Trois mois avant, elle était à Bagnols-sur-Cèze, entre Cévennes et Provence, près d’Avignon (France). Nkulee participait au Bagnols Reggae Festival où elle a partagé la scène avec le grand Alpha Blondy. Il y avait là également un autre héritier, Julian Marley, le fils Bob Marley.

Depuis son premier album, My way, sorti en 2009, cette jeune femme a éclaté sous les projecteurs, elle qui était jusque-là dans l’anti-chambre. Dans l’ombre de son père, elle faisait partie intégrante de la carrière du célèbre chanteur de reggae. Elle jouait plusieurs rôles à ses côtés, prenant part à de nombreuses tournées avec lui.

La mort de son père, le 18 octobre 2007, sous ses yeux, a été un choc inouï pour elle. Nkulee était là, dans la voiture avec son papa lorsque les malfaiteurs ont tiré sur lui. « Ce fut un moment très difficile dans ma vie. J’ai dû arrêter de travailler pendant un an », a-t-elle confié à l’agence de presse SNA, lors de sa dernière tournée aux Seychelles en août 2014. Nkulee a dû également suivre des soins psychologiques. «Je suis passée par plusieurs thérapies pour me reprendre en main. Ça a été une expérience horrible pour moi», dit-elle.

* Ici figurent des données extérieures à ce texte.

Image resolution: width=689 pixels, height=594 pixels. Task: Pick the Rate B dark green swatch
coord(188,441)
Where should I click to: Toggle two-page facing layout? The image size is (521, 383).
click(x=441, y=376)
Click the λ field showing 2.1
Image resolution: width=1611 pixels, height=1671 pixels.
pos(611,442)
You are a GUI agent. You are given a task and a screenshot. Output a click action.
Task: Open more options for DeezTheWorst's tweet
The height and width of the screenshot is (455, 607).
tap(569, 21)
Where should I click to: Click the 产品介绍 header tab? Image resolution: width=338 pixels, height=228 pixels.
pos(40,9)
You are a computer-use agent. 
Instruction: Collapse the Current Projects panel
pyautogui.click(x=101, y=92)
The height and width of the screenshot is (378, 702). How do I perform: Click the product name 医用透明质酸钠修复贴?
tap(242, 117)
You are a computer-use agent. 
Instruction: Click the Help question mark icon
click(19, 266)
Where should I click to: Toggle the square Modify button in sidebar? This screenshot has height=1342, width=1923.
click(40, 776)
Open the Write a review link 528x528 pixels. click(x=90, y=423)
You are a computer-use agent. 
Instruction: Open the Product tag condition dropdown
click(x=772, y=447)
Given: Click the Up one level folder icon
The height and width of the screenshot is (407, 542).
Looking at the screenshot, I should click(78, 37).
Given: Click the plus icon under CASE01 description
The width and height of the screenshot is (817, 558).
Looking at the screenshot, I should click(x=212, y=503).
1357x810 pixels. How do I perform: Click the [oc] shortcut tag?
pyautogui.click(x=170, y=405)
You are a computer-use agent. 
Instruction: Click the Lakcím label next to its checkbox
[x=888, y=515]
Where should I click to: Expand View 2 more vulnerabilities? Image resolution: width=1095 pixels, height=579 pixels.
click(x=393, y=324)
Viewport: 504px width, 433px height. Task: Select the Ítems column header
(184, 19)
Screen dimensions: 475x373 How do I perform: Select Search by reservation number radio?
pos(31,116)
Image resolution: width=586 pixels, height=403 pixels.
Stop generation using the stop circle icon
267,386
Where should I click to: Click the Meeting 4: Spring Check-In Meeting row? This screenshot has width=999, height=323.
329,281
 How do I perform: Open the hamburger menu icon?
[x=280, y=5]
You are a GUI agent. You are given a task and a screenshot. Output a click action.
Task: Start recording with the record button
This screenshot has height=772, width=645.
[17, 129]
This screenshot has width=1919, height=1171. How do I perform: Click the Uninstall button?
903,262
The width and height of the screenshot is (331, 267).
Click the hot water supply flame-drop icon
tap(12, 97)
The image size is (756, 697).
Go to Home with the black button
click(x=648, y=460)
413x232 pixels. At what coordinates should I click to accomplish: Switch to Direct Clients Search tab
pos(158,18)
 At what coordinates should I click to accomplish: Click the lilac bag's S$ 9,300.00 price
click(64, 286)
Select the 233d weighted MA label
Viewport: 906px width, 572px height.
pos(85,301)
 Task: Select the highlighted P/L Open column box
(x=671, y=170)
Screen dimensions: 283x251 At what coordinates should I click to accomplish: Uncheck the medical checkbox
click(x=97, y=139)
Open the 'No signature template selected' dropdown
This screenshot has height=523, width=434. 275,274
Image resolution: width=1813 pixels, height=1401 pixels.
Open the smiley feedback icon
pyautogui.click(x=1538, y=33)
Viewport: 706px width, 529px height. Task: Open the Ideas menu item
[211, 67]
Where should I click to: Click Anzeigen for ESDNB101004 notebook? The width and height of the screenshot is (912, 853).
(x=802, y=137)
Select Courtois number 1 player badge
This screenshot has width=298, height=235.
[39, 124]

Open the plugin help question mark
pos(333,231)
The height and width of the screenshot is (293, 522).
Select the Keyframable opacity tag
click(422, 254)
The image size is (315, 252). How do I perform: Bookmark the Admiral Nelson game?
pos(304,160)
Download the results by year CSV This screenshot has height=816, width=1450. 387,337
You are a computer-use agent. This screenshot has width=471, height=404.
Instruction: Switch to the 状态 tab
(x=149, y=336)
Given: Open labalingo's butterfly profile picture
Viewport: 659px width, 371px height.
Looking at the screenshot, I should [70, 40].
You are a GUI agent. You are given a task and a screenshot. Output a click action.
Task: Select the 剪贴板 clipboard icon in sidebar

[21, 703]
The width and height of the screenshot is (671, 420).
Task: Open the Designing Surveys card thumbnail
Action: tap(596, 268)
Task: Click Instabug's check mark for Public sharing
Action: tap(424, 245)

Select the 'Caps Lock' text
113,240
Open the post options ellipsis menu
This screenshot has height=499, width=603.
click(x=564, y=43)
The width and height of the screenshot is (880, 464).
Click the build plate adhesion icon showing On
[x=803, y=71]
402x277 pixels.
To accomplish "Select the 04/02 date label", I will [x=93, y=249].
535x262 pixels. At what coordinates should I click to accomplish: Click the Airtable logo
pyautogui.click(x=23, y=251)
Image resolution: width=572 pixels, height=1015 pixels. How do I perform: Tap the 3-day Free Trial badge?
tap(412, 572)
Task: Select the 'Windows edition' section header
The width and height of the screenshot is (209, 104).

Désormais, Nkulee Dube a repris le flambeau. Mais sans prétention d’égaler la dimension de son père. « J’aimerais bien suivre ses traces, dit-elle. Mais ses chaussures étaient trop grandes pour une artiste féminine. Bien sûr, j’aimerais arriver à ce niveau. Mais, même si j’arrive à atteindre ne serait ce que 10% de ce que mon père était, cela serait un grand honneur pour moi.»

Evidemment, elle ne chante pas les mêmes thèmes que son papa. Mais ce qu’elle fait est déjà remarquable. « Lui, il parlait de l’apartheid. Nous n’avons plus l’apartheid. Je suis d’une génération plus jeune. Mes chansons traitent des questions qui touchent les jeunes de mon époque. Je parle des enfants, des femmes qui sont victimes d’abus. Je parle de ce qui se passe autour de moi. Mais le message que je veux faire entendre, c’est celui de l’amour. Manifestons l’amour autour de nous ! »

Le nom de Nkulee Dube a déjà largement franchi les frontières sud-africaines. Et cette chanteuse, qui est souvent présente à New York, a été honorée par la ville américaine : un certificat d’honneur décerné par le maire de New York et une journée dédiée à la jeune femme (Nkulee Dube Day). Le 11 juin 2018, Nathi Mthethwa, ministre des Arts et de la Culture d’Afrique du Sud, n’a pas pu s’empêcher d’exprimer sa fierté en faisant un tweet pour féliciter la chanteuse.